-------- DATA SHOWN

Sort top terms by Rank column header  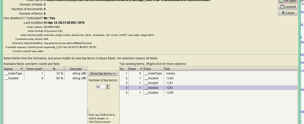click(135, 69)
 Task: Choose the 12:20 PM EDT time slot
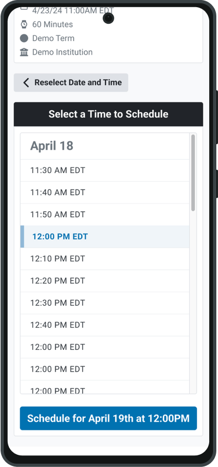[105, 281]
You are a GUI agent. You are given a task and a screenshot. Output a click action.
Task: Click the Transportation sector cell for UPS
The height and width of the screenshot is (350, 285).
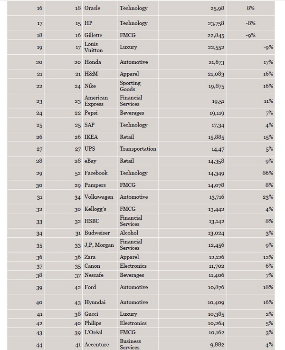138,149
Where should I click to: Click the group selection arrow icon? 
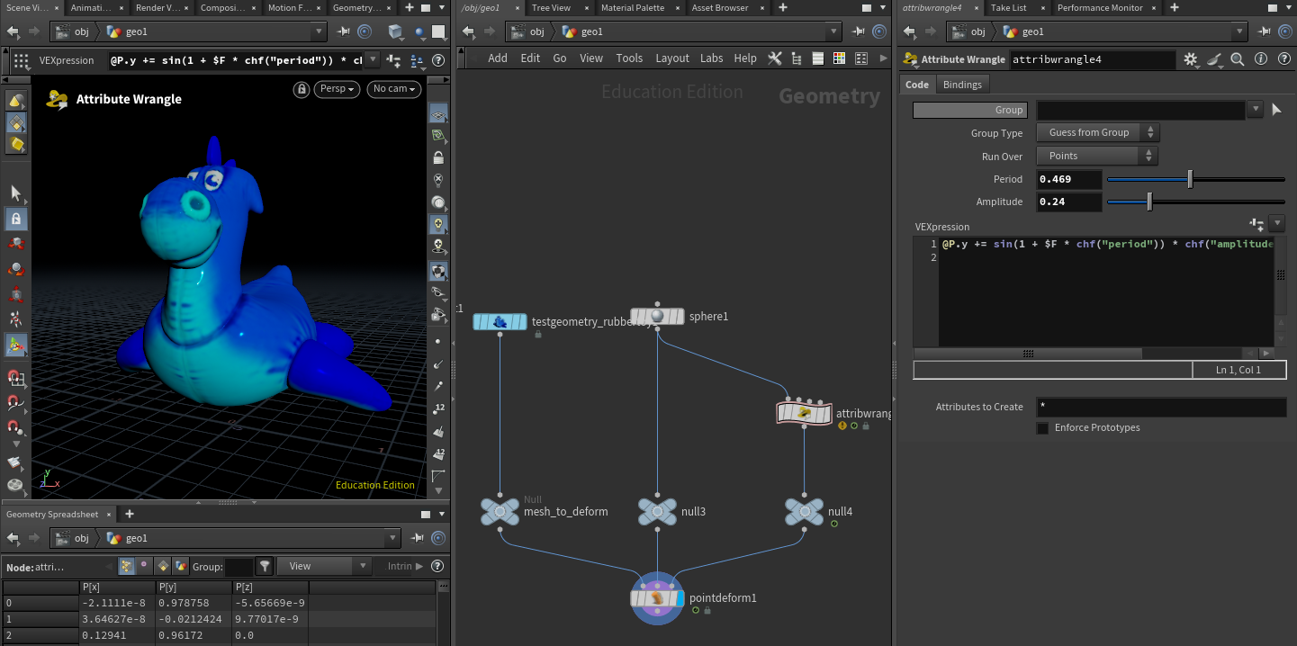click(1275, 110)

----------------

**YOUR ASSIGNMENT**. Give again, word for word, only the lines from the one with "Task: Choose the 12:20 PM EDT time slot" through the last line of the entries, both included; no pictures go in the copy.

**ANSWER SECTION**.
 Task: Choose the 12:20 PM EDT time slot
[105, 281]
You are a GUI agent. You are given a task and a screenshot. Output a click action.
Task: Click the Transportation sector cell for UPS
The height and width of the screenshot is (350, 285).
138,149
Where should I click to: Click the group selection arrow icon? 
click(1275, 110)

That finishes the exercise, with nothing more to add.